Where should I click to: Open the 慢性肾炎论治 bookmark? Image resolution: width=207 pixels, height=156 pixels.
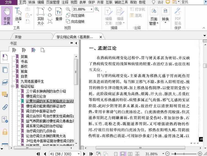click(x=36, y=96)
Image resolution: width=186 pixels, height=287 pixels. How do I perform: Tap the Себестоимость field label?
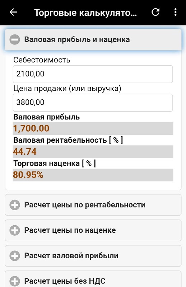click(42, 60)
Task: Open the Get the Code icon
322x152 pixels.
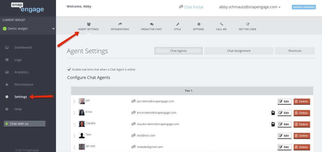Action: pyautogui.click(x=248, y=24)
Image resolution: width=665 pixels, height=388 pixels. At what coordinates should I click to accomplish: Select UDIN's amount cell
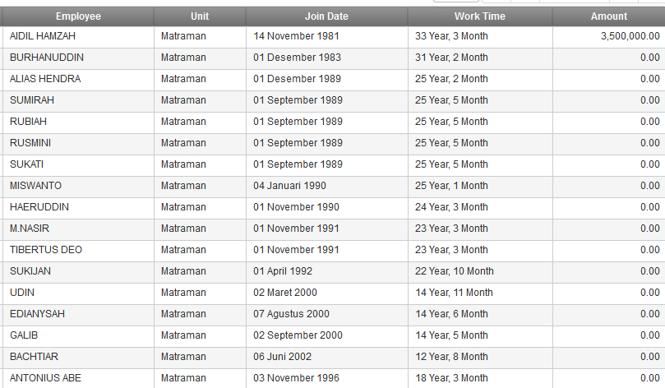pos(609,293)
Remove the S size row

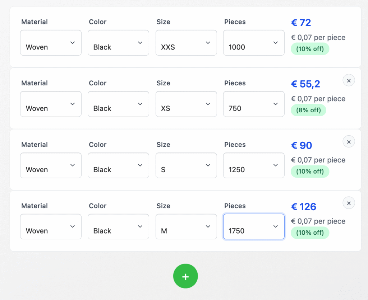[x=349, y=141]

=======

■ Short task:
Reproduce the rows verbatim, starting with the line that contains "Image resolution: width=665" and continuing through the end of the rows, with both ends included. Omit the pictures from your output.

■ Solution for this exercise:
Image resolution: width=665 pixels, height=388 pixels. At what coordinates should I click to accomplish: Select UDIN's amount cell
pos(609,293)
Remove the S size row

[x=349, y=141]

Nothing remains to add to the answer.